Frankfurt (red) – Arbeitsplätze für die Digitalisierung fit machen: Frankfurter Beschäftigte sollen ein „Recht auf Weiterbildung“ bekommen. Das fordert die Gewerkschaft Nahrung-Genuss-Gaststätten (NGG) mit Blick auf den rasanten Wandel der Arbeitswelt.

Nach Angaben des Statistischen Landesamtes haben im Jahr 2017 lediglich 19 Prozent der Erwerbstätigen im gesamten Rhein-Main-Gebiet an einer beruflichen Weiterbildung teilgenommen. Das sind zwar rund 285. 000 Menschen – „aber angesichts der Umbrüche in vielen Branchen noch viel zu wenige“, sagt Peter-Martin Cox von der NGG Rhein-Main. Neue Anforderungen reichten von der intelligenten Lagerlogistik in der Ernährungsindustrie bis hin zu Fremdsprachenkenntnissen im Hotel. „Insbesondere viele ältere Beschäftigte sind dafür nicht gewappnet. Doch den Umgang mit neuer Betriebssoftware lernt man nicht einfach nebenbei“, sagt Cox. Und nicht jeder schaffe es, nach Feierabend noch zur Volkshochschule zu gehen. Die NGG fordert deshalb eine „Qualifizierungsoffensive“. Nur mit einem gesetzlich verankerten „Recht auf lebenslanges Lernen“ könnten heimische Beschäftigte den Anschluss an die technische Entwicklung halten. Das von der Bundesregierung vereinbarte Qualifizierungschancengesetz sei ein „Schritt in die richtige Richtung“, greife aber zu kurz, so Cox. Danach übernimmt die Arbeitsagentur Fortbildungskosten und die Lohnfortzahlung nur teilweise.
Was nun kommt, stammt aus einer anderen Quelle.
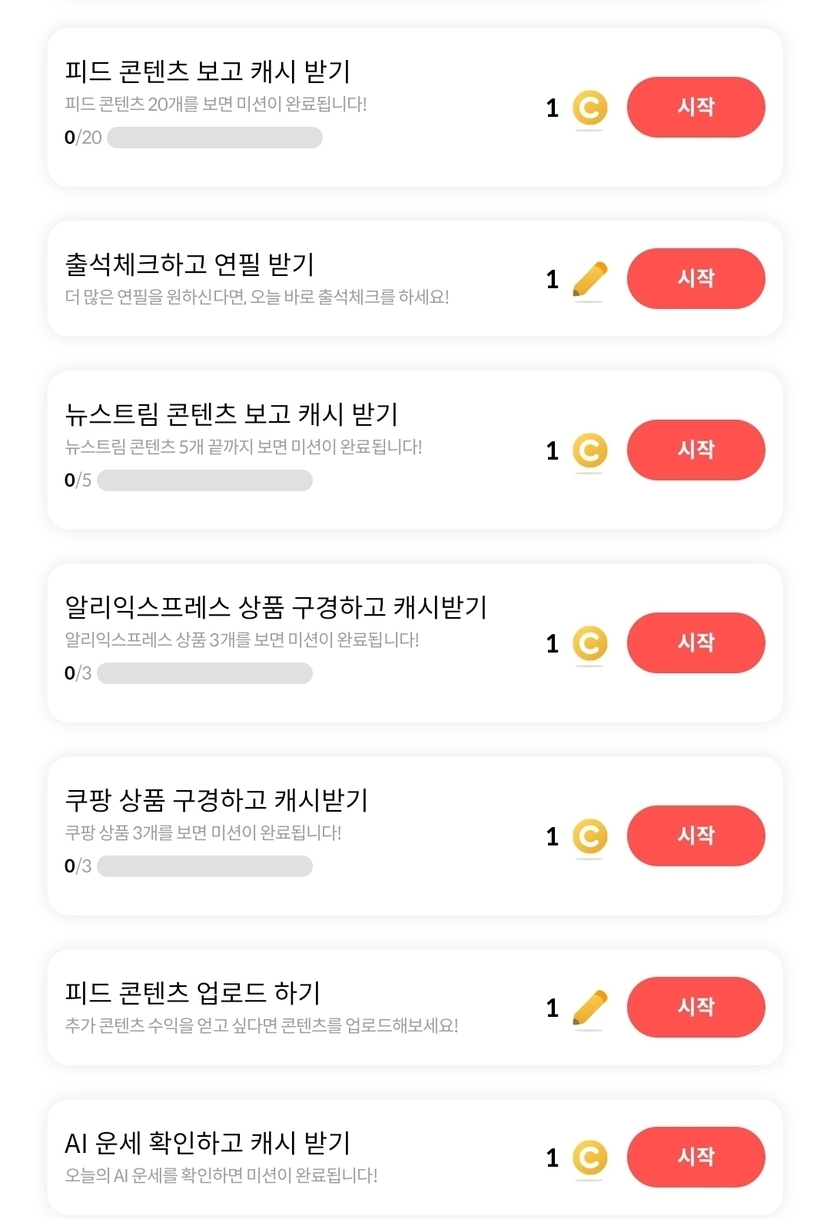Viewport: 830px width, 1219px height.
Task: Click the pencil icon for 피드 콘텐츠 업로드 mission
Action: click(589, 1008)
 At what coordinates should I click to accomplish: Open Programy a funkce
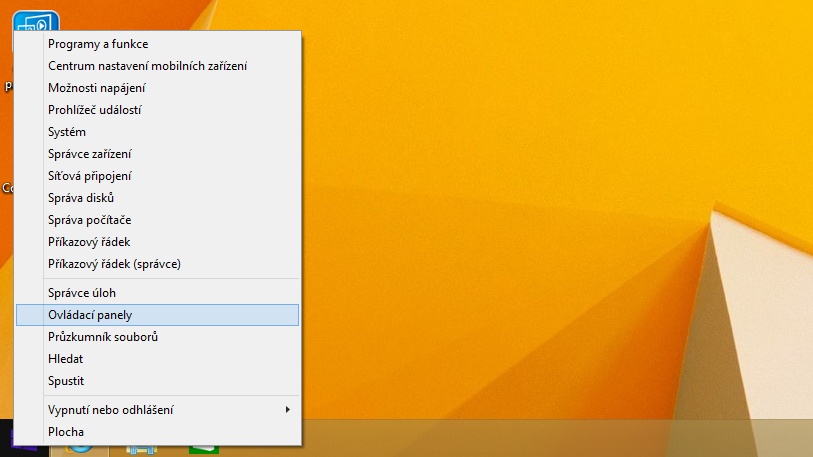98,44
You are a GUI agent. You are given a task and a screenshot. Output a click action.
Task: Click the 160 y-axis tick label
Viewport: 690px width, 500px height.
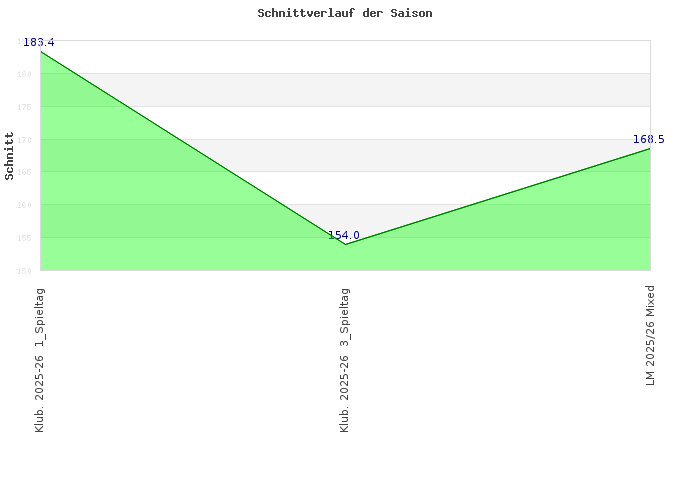point(29,205)
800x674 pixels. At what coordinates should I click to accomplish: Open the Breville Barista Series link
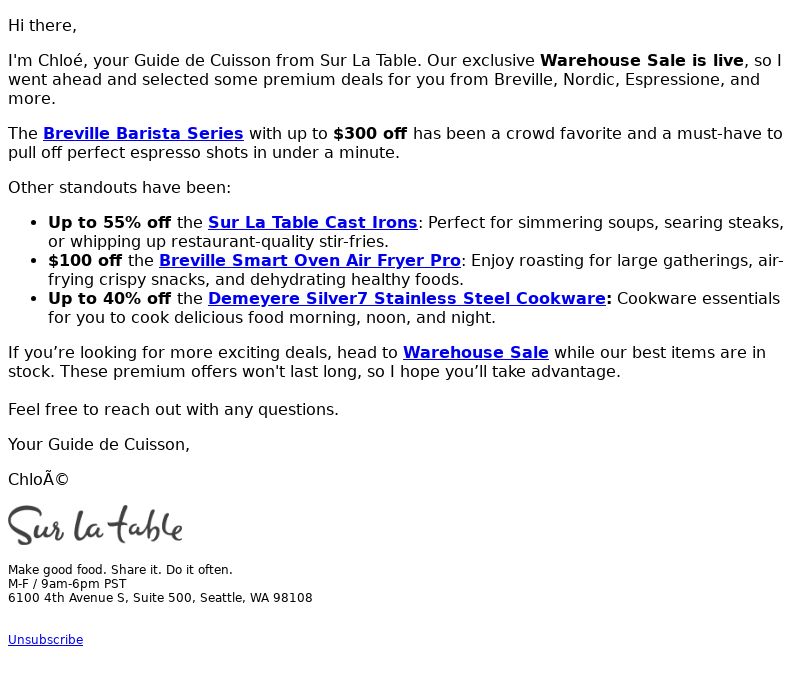pyautogui.click(x=143, y=133)
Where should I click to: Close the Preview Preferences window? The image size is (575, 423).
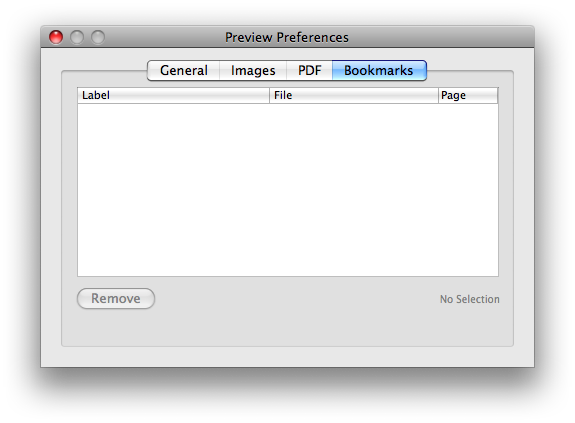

Bisher wird die berufliche Weiterbildung vor allem zwischen Arbeitgeber und Arbeitnehmer geregelt. Einen gesetzlichen Anspruch gibt es nicht. „Gerade in vielen kleinen Betrieben wie Bäckereien oder Restaurants ist das ein Problem. Wegen der dünnen Personaldecke gewähren Chefs oft keine freien Tage für die Weiterbildung – obwohl diese am Ende der Firma nutzt“, betont Cox. Durch den Wechsel zwischen Früh-, Spät- und Nachtschicht oder sich täglich ändernde Arbeitszeiten werde das Lernen allzu oft fast unmöglich.
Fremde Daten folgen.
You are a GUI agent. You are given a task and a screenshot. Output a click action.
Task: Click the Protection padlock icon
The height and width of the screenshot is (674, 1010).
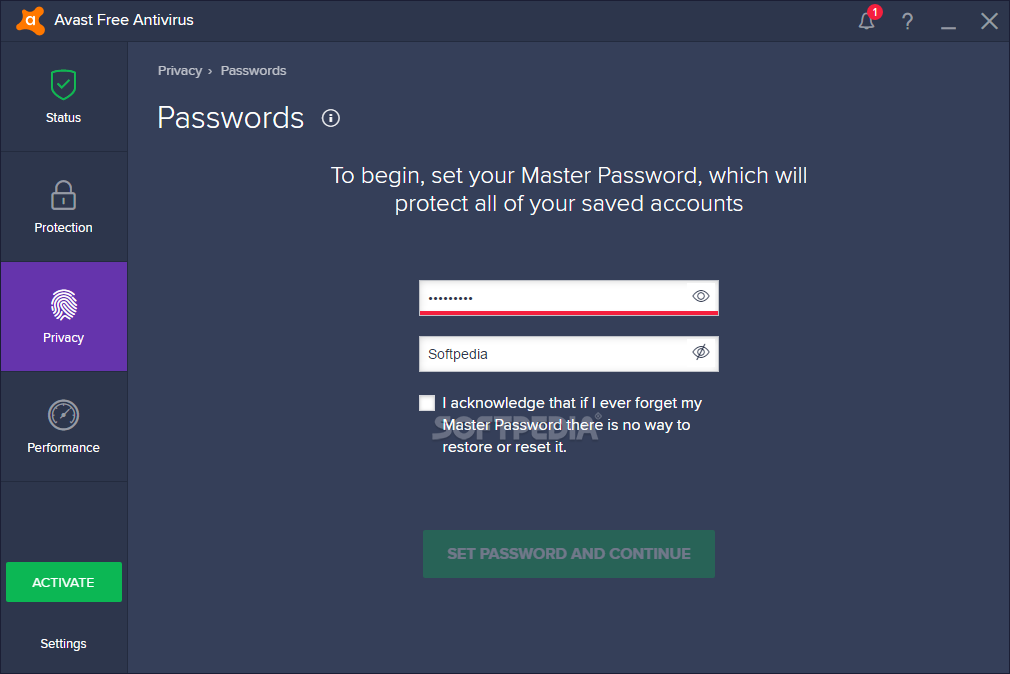(63, 195)
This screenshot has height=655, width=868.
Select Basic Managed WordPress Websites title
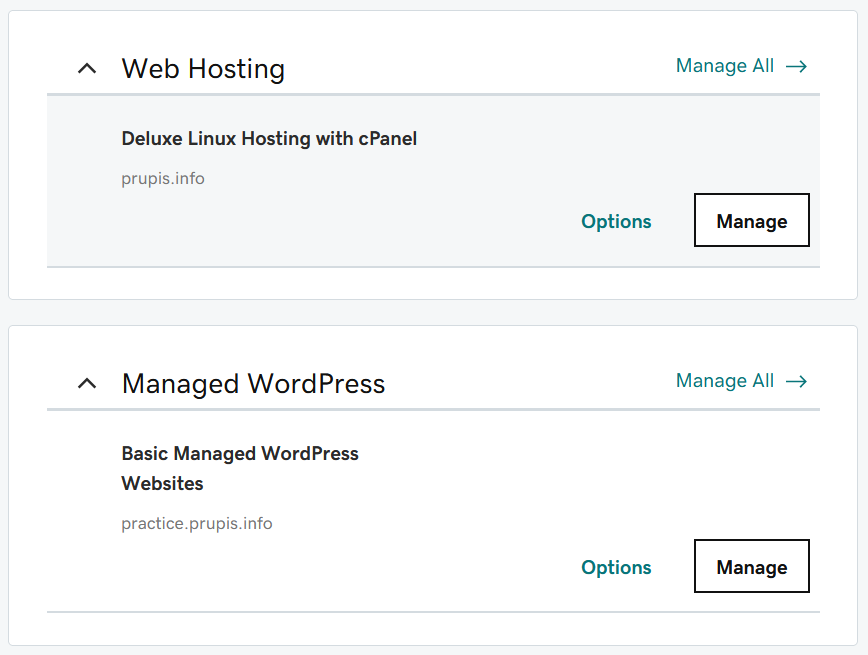(240, 468)
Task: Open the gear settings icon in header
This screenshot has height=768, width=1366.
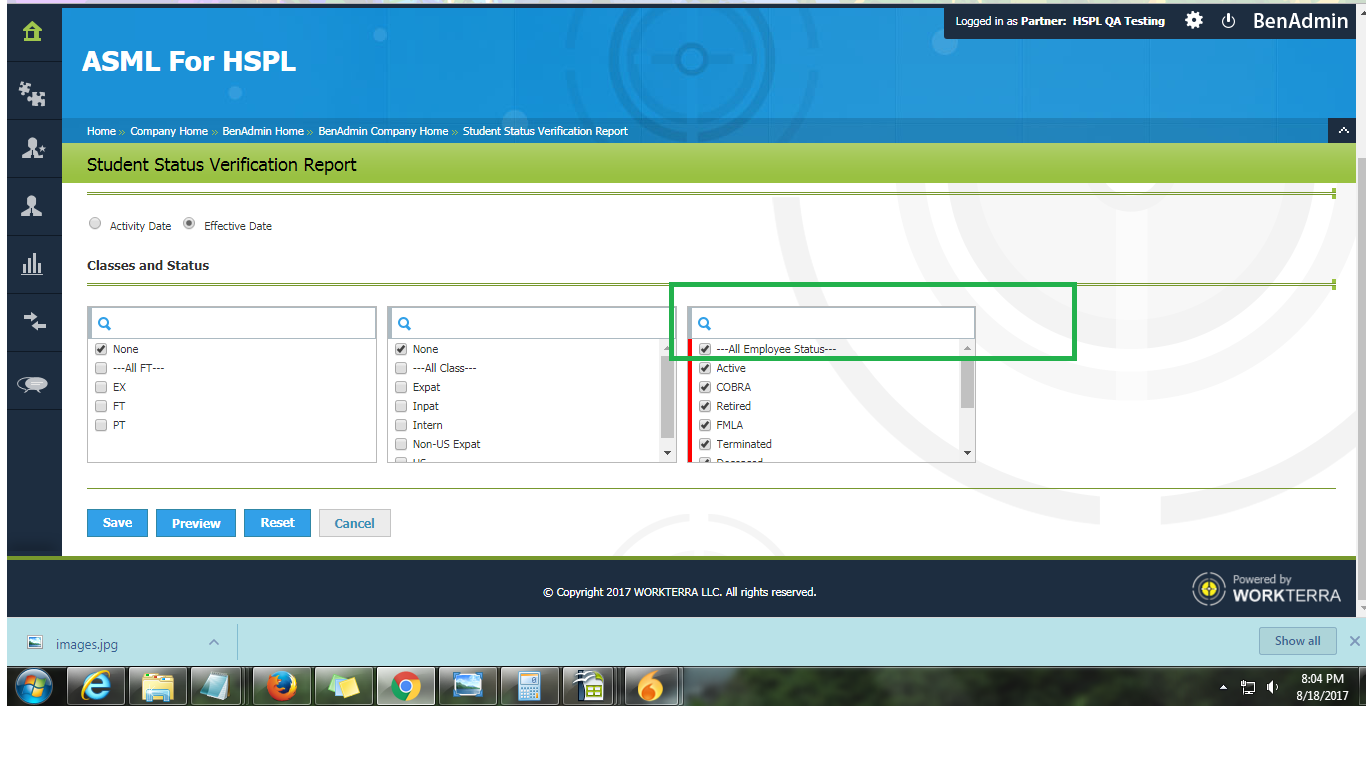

Großen Nachholbedarf gebe es insbesondere bei ungelernten Kräften. Nach einer Studie des Instituts für Arbeitsmarkt- und Berufsforschung (IAB) sind die Jobs von gering Qualifizierten besonders stark von der Digitalisierung bedroht. Die Gewerkschaft NGG fordert die Bundesregierung dazu auf, beim Thema Weiterbildung „Ernst zu machen“. Im Koalitionsvertrag ist zwar von einer „nationalen Weiterbildungsstrategie“ die Rede. Doch die umfasse lediglich eine Beratung bei der Arbeitsagentur.